In warmen Sommernächten sitze ich draußen auf der Terrasse und warte auf ihre Ankunft. Wie ein heller Stern taucht sie plötzlich am Firmament auf und gleitet auf unsichtbaren Schienen im Orbit. Lautlos zieht sie ihre Bahn über den sternenübersäten Nachthimmel und leuchtet dabei am hellsten von allen. Kein Blinken, nur dieser kleine strahlende Punkt in seiner Bahn. Ohne Abweichung, ohne Aussicht auf ein Ankommen und trotzdem immer dem Ziel entgegen.
Seit 22 Jahren kreist sie täglich 16-mal um die Erde, seit 20 Jahren in Begleitung von zwei bis sechs Menschen. Manchmal sogar neun. Klingt nach Weltraum-Party! Die Handy-App kennt ihren Weg. Vorgestern tauchte sie über London auf, gestern über Paris. 20:59 Uhr. Meine Augen suchen den winzigen Punkt. Da ist sie. 408 Kilometer über dem Erdboden. Paris scheint zum Greifen nah. Ich bleibe bei ihr, bin aufs Neue fasziniert, denke an die Menschen da oben. Was sie wohl gerade erforschen? Was gab es zum Abendessen? Feiern sie Ostern? Wird denen nie schlecht?
Ich schaue ihm nach, dem kleinen, leuchtenden Punkt, bis er über Split verschwindet. Split! Liegt das wirklich in dieser Richtung? Ich denke an den Kroatienurlaub vor zehn Jahren, an das kristallklare Meerwasser, gegrillte Krustentiere im kleinen Fischerlokal. Den Duft des frisch gebackenen Brotes von damals in der Nase, denke ich wieder an den leuchtenden Punkt. Er ist verschwunden. Taucht in eineinhalb Stunden aber zuverlässig wieder auf, um mich erneut zu faszinieren.

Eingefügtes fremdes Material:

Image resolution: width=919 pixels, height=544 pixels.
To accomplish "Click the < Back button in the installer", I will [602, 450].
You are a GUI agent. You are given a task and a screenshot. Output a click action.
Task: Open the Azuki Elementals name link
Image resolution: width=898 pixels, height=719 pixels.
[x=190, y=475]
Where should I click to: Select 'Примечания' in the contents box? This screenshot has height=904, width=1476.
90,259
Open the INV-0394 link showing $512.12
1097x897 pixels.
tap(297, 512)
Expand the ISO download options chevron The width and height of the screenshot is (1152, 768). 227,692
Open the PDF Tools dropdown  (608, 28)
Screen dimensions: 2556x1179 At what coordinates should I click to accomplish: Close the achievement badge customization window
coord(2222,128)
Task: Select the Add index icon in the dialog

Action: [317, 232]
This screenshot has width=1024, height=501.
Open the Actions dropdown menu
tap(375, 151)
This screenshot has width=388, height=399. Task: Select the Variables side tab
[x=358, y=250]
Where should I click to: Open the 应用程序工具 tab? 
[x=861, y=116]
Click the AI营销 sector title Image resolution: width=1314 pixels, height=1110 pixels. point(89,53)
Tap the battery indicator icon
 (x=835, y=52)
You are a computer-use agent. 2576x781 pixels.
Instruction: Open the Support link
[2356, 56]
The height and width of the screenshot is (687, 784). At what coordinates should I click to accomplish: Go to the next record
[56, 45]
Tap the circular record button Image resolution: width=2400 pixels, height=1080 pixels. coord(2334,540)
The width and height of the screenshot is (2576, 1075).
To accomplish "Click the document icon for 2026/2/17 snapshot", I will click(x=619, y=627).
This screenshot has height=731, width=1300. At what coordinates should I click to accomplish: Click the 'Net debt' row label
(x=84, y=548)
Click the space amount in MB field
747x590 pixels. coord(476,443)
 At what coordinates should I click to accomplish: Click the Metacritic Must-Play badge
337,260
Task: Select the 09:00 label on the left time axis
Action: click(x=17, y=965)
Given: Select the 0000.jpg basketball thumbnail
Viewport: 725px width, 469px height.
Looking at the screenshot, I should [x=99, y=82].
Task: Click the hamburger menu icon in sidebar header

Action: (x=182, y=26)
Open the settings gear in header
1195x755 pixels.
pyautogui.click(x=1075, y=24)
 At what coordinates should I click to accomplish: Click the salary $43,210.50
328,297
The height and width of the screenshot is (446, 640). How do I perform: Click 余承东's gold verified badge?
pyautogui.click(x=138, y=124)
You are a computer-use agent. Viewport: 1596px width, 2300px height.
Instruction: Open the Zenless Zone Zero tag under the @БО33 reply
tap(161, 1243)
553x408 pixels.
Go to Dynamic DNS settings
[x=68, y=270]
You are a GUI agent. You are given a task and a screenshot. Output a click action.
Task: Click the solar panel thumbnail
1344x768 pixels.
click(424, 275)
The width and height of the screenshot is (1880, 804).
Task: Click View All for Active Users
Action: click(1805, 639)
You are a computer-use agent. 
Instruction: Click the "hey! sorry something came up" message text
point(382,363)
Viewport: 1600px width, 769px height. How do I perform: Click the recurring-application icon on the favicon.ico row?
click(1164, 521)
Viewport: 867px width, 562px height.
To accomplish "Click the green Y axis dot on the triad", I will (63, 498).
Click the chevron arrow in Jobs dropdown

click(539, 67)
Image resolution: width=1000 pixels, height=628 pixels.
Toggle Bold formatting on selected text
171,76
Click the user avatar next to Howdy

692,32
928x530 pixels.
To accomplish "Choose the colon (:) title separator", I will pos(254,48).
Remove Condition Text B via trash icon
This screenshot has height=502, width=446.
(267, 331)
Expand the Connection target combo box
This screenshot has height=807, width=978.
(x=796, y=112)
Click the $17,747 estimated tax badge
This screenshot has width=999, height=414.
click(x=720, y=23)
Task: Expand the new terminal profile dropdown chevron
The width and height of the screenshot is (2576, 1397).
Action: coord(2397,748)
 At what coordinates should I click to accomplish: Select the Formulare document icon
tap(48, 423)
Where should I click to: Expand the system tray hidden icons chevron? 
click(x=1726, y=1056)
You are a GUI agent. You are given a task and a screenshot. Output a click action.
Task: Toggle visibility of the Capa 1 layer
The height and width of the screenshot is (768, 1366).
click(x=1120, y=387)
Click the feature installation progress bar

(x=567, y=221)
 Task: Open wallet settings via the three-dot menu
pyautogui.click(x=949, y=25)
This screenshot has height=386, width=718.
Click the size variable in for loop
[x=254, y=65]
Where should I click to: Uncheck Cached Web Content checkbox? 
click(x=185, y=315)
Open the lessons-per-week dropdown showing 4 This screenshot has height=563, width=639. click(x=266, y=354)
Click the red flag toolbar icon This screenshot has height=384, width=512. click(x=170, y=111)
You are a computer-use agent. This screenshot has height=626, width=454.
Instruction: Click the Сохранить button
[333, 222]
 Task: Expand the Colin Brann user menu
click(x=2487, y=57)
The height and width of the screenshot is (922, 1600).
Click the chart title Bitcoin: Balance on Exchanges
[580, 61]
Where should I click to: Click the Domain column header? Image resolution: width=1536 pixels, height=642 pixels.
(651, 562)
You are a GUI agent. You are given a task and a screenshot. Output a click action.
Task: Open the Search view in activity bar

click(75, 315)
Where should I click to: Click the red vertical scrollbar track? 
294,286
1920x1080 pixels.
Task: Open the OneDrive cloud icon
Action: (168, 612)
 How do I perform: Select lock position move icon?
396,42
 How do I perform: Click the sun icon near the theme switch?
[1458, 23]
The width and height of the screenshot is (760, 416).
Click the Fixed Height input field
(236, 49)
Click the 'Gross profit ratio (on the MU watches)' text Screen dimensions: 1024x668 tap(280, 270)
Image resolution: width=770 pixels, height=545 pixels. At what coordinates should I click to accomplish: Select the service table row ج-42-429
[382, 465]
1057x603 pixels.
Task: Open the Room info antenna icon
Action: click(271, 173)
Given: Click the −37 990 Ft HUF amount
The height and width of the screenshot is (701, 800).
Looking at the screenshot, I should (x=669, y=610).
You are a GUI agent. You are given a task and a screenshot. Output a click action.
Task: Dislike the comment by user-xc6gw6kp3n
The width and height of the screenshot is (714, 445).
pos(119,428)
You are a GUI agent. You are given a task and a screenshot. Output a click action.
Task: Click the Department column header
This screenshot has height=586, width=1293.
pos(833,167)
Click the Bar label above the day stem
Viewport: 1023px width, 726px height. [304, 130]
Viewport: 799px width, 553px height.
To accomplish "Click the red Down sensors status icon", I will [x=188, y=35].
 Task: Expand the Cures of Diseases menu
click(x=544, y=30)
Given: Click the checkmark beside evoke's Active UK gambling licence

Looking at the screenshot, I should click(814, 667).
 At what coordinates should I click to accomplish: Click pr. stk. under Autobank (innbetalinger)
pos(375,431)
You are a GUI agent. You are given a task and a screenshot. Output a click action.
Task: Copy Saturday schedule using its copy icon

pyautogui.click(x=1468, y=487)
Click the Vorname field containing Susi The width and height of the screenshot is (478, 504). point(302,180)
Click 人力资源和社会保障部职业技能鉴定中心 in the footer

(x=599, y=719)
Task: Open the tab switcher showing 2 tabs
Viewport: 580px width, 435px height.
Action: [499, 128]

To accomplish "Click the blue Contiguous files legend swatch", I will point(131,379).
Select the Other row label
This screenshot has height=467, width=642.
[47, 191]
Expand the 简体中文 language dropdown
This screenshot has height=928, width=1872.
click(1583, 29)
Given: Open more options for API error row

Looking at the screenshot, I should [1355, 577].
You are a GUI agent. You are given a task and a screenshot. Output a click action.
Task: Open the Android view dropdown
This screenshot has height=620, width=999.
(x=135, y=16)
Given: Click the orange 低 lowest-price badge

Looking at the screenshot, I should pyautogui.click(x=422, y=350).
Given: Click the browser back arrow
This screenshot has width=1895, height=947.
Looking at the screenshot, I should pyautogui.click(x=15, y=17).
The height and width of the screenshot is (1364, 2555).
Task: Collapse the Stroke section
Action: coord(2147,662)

Der Sommer ist noch fern, aber die Aprilabende können seit neuestem einiges. Meine Handy-App sagt mir, wann sie wiederkommt. „Sorry, there are no visible passes in the next 10 days.“ Ich warte auf sie. Die ISS. Der momentan sicherste Ort. Völlig losgelöst von der Erde.